I repeated the tests various ways and kept receiving the same results: regardless of the packet interval it was always the
secs value that determined the server behavior, and it was a value of 6 or higher that triggered it.
However, in real-life DHCP servers I have seen that already a value of 3 has triggered the behavior. Go figure, I don’t know of any official documentation that would define the actual threshold value. Let me know if you have any pointers.
Note that in this example the DHCP relay was correctly configured and the DHCP client received all the responses correctly, but the client itself decided to not react to the responses. But the servers cannot know the actual reason for the situation, so eventually the second server decided to start responding as well, in order to get an offer to the client.

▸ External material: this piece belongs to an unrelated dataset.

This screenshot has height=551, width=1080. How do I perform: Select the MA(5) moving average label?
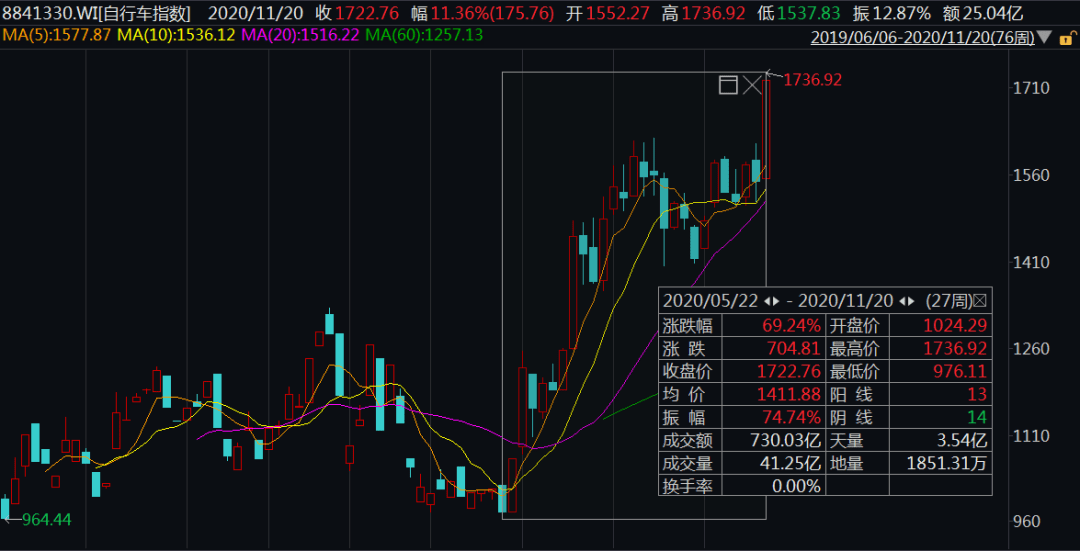click(x=56, y=35)
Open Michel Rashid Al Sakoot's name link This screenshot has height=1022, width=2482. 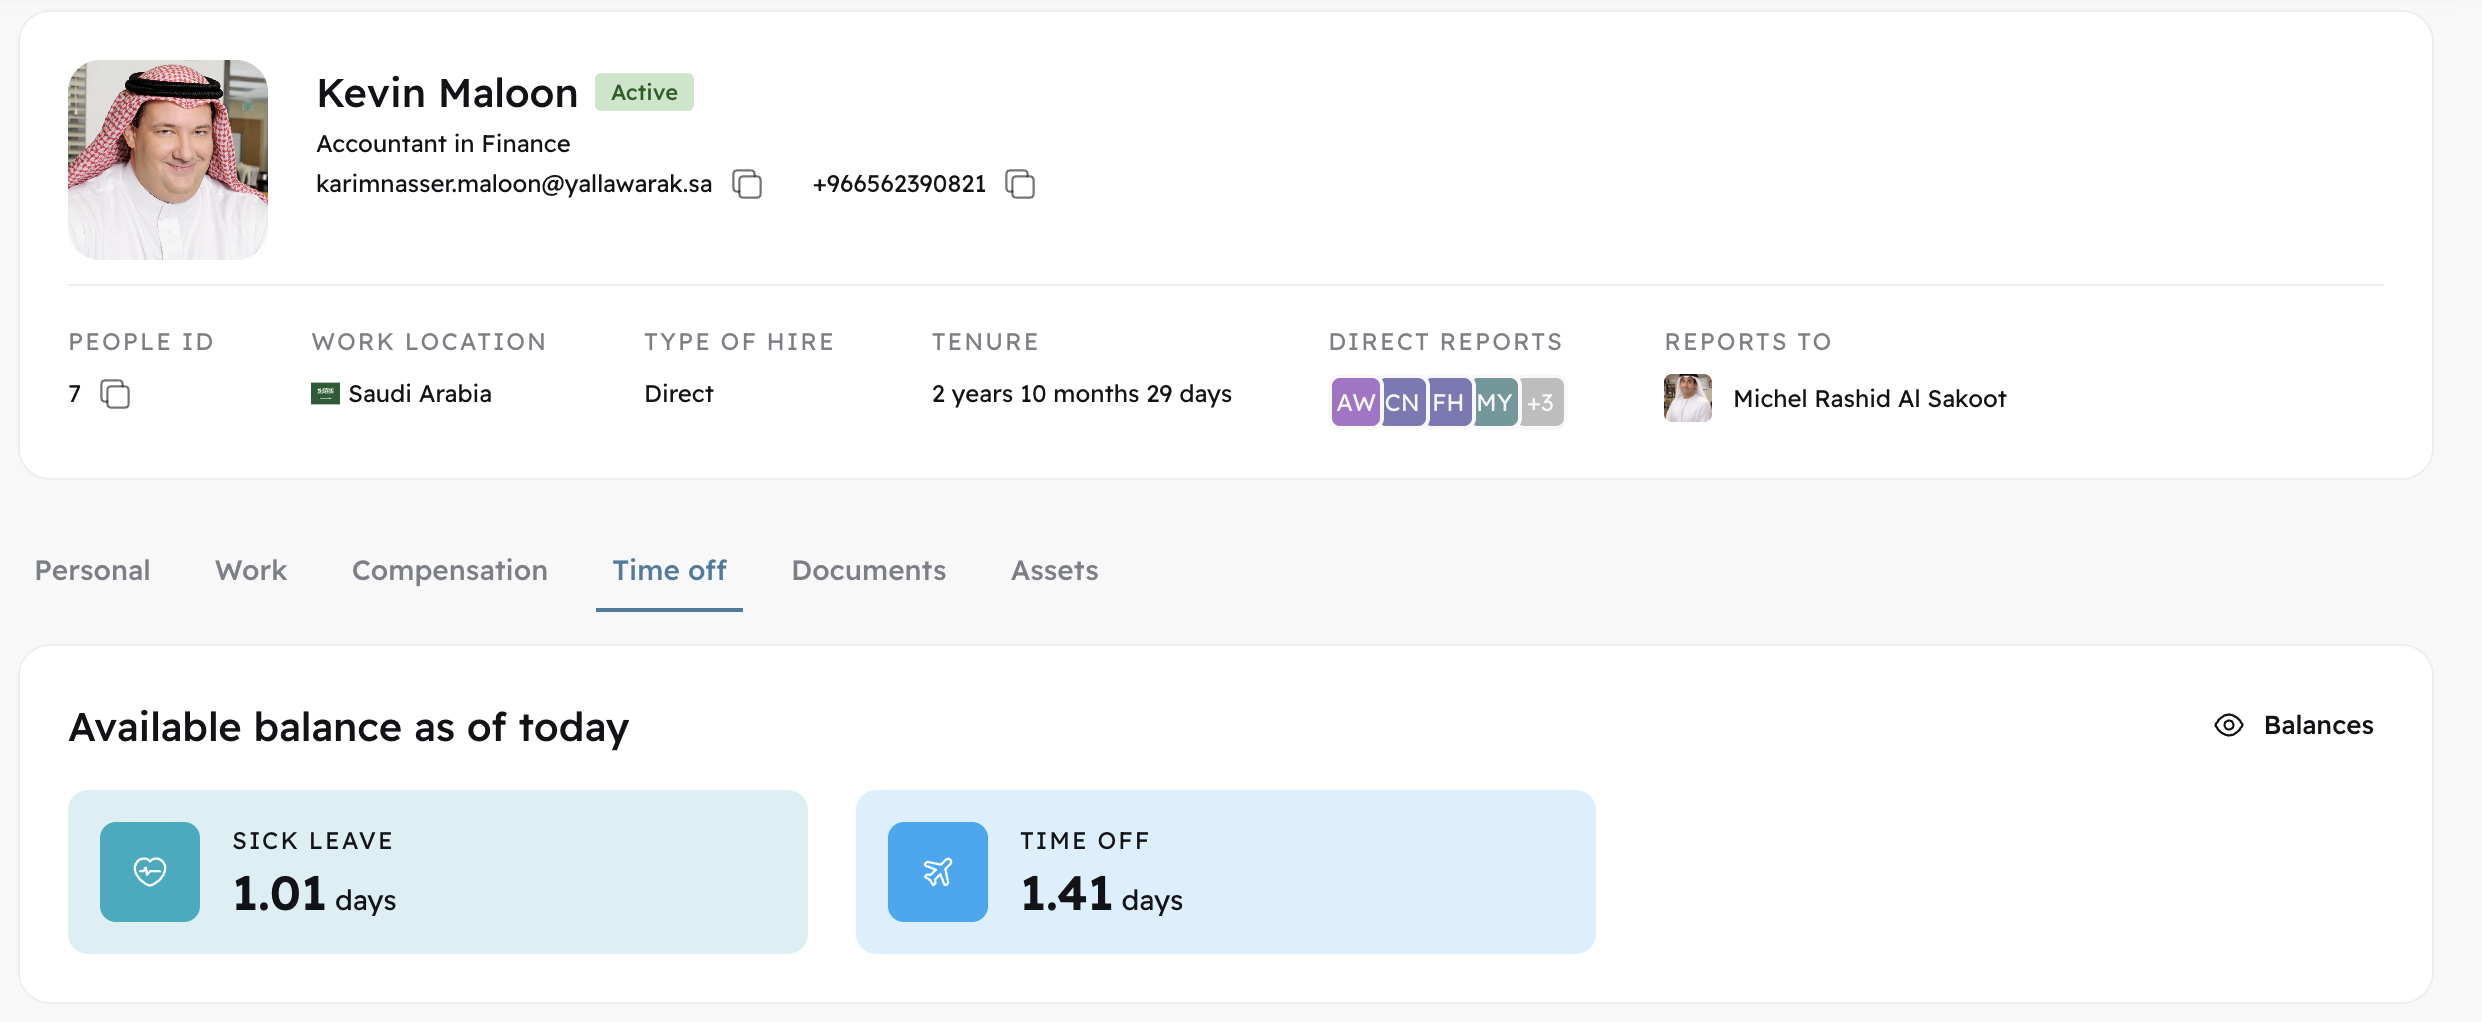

Also note that both DHCP servers offered a different IP address to the client:
- 10.0.41.30 offered 192.168.60.100
- 10.0.41.31 offered 192.168.60.106
That’s normal because in the failover setup the servers have internally split the available IP pool between each other. The split happens automatically, and when the server has finally acknowledged a
DHCPREQUEST message from a client (if it ever proceeds that far), it will tell the other server about the new lease, so they will both eventually have the same information about the leases in use.
From the DHCP client point of view it is not a problem if it ever receives different offers from different servers, as it can then select one of the offers as it likes.
Again, in this example above the situation was caused by the DHCP client itself, artificially. But, as mentioned, similar cases will occur when the DHCP relay is missing one of the DHCP servers from the configuration: statistically 50% of the DHCP clients won’t get any
DHCPOFFER for their first
DHCPDISCOVER (because the “correct” DHCP server never gets the message!), but eventually, after a few retries, DHCP “starts working” for those clients as well.
By inspecting the actual DHCP packets you should be able to recognize this kind of misconfiguration.